The Central Bank of Ireland (“Central Bank”) recently issued a further update on its investigation into the sale of payment protection insurance (“PPI”) in Ireland.  The Central Bank reports that over 35,000 policies were in breach of the Consumer Protection Code (the “Code”), and that €25 million is due to be refunded to customers.  The Central Bank expects these numbers to rise as the review is not yet completed.

The mis-selling of PPI policies has proven to be a big problem in a number of countries. From a comparison with the UK PPI refund figures, it is possible that the number of mis-sold policies in Ireland could be as many as 80,000.

The Facts:

  • Approximately 350,000 policies sold in Ireland since July 2007 are included in the Central Bank’s current review
  • 11 firms (banks, consumer lenders and credit card operators) are in the process of reviewing their policies
  • 20% of the policies reviewed to date (175,000) have been in breach of the Code

Customers will be contacted directly by the firms involved. If a consumer is not satisfied with the outcome, they can make a complaint to the Financial Services Ombudsman (“FSO”).

There seems no particular appetite in Ireland to follow the UK experience, where certain claims-management companies have engaged in questionable activities (such as taking large up-front fees and aggressive marketing) in the PPI refund process.  There is, however, an awareness that PPI claimants will need to protect themselves against inadequate settlements and time delays.  Unless consumers take action within six years of being sold PPI, they are likely to have left it too late to take an appeal to the FSO or to challenge a firm in the courts.

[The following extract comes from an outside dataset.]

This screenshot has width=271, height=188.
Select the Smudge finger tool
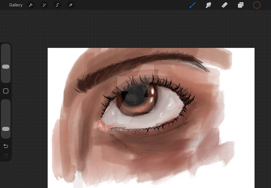208,5
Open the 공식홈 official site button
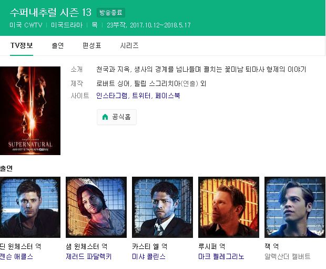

FSO Experience and Insurance Companies

The FSO has ordered nearly €400,000 of compensation to be paid out to customers of banks, insurance companies and investment firms in the first six months of 2013. Half of all complaints received by the FSO were in relation to insurance companies. The number of complaints about PPI rose by 150% and the majority of the complaints related to the mis-selling of PPI. 

EIOPA Guidance

EIOPA has also recently issued an opinion on PPI consumer-protection issues.  The opinion recommends that supervisors, including the Central Bank, analyse their national PPI markets. The background note to the opinion includes an interesting case study on Ireland, which highlights recent market problems in the sale of PPI including focus on eligibility instead of suitability, timing of information provision and the scope of ‘key information’. The case study also outlines issues that predate the Code such as sales practices, inadequate staff training and ambiguity regarding refunds on cancellation.